If salmon are the lifeblood of so many First Nations, communities and ecosystems in B.C., one of the main arteries has finally been unclogged.

This is thanks to the long struggle by First Nations in the Broughton and their supporters to remove open net-pens from their territories and the critical decision by then Fisheries Minister Bernadette Jordan to phase out salmon farming in the Discovery Islands by June 2022.

However, just two months before that deadline, this hard-fought victory for wild salmon in B.C. is in jeopardy. On April 22, a federal court judge set aside Jordan’s decision on procedural grounds, reopening that particular battle in the fight for wild Pacific salmon survival.

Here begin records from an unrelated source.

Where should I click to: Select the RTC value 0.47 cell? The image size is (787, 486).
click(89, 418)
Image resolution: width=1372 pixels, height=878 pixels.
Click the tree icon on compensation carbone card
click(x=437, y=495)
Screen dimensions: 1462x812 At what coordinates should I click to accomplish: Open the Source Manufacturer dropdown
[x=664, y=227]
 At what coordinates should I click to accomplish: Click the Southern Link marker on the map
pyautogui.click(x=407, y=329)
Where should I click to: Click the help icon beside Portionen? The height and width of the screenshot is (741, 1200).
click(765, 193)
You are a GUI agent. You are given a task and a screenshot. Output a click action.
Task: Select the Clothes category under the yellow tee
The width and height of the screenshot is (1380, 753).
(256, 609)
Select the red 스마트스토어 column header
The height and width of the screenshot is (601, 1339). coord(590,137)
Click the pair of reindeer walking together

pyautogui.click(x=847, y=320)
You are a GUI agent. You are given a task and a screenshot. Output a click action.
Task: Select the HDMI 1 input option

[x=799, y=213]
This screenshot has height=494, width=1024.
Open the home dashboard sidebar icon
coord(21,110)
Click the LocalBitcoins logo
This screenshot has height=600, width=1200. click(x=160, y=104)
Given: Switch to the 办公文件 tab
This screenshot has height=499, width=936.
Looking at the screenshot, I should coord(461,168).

I grew up in Germany, on the banks of the River Rhine, one of the largest in Europe, a stately river known more for the castles and vineyards that line its banks than its wildlife.

I still vividly remember as a child watching nature documentaries about the spectacle of Pacific salmon navigating the rapids and cascades of North America’s untamed rivers on their way to spawn. I was in awe, and oblivious to the fact that only 50 years before, the same natural wonder would have been taking place in my own backyard.

The Rhine used to be the largest salmon-bearing river in Europe before salmon were more or less extirpated in the 1950s. But such is the sad history of Europeans and salmon. While the Indigenous Peoples of what we now call British Columbia were building rich cultures and nations in large part based on the natural bounty of salmon, in Europe, we sacrificed them at the altar of industrialization and progress wherever we came across them.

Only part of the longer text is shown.